Corrigendum to "An Information-Flow Perspective on Algorithmic Fairness"
Following up on the publication of our AAAI 2024 paper “An Information-Flow Perspective on Algorithmic Fairness”, Marco Favier kindly notified us about a mistake in our publication:
Section 3.2, in particular Lemma 2, states that Restricted Information Flow can be used to prove conditional demographic parity. This Lemma is wrong, as there exists a counterexample (provided by Marco Favier): For $G=\left\{A,B\right\}$ and $U=\left\{0,1\right\}$ both uniformly distributed, we could analyze Restricted Information Flow w.r.t. the restricted classification $R\left(A,0\right)=R\left(B,1\right)=0$ and $R\left(A,1\right)=R\left(B,0\right)=1$. In this case, we can show noninterference for the following program:
if $R\left(g,u\right)=0$ return $u$ else return $1-u$
However, this program does not satisfy conditional demographic parity, as we exactly return $0$ iff $g=A$ and $1$ otherwise (where $g$ is the protected attribute). This is a concrete counterexample to the statement in Lemma 2.

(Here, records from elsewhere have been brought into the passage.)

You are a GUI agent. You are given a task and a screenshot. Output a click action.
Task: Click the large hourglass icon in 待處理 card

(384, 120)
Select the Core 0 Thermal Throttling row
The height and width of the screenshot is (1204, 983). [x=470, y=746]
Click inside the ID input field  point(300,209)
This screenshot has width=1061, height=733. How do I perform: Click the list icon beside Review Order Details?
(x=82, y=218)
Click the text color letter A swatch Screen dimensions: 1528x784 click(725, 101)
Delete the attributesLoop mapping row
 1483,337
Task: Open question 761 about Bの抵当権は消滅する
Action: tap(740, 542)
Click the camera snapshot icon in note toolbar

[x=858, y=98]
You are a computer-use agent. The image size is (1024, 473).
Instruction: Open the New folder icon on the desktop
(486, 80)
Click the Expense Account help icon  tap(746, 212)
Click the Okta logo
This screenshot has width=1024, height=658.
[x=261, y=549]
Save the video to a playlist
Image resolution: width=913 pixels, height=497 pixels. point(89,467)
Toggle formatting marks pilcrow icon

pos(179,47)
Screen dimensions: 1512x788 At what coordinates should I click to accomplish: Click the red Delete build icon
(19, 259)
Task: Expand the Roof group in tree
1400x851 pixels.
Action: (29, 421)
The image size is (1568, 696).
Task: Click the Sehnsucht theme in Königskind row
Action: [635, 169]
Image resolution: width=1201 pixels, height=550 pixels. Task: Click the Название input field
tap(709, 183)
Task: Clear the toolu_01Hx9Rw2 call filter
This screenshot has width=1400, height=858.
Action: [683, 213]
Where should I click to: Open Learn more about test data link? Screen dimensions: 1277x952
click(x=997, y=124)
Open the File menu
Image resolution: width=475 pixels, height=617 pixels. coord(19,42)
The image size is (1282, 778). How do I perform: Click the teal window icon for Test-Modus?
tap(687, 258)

It is our understanding that this mistake does not concern the other contributions of the paper. In particular, the results on Quantitative Information Flow (Section 4) are independent of Section 3.2. Similarly, our analysis of German Tax Software relied on unconditional noninterference and is thus not affected either.
We are currently considering whether causality also provides a suitable framework for using Restricted Information Flow w.r.t. Algorithmic Fairness questions and plan to publish a formal corrigendum.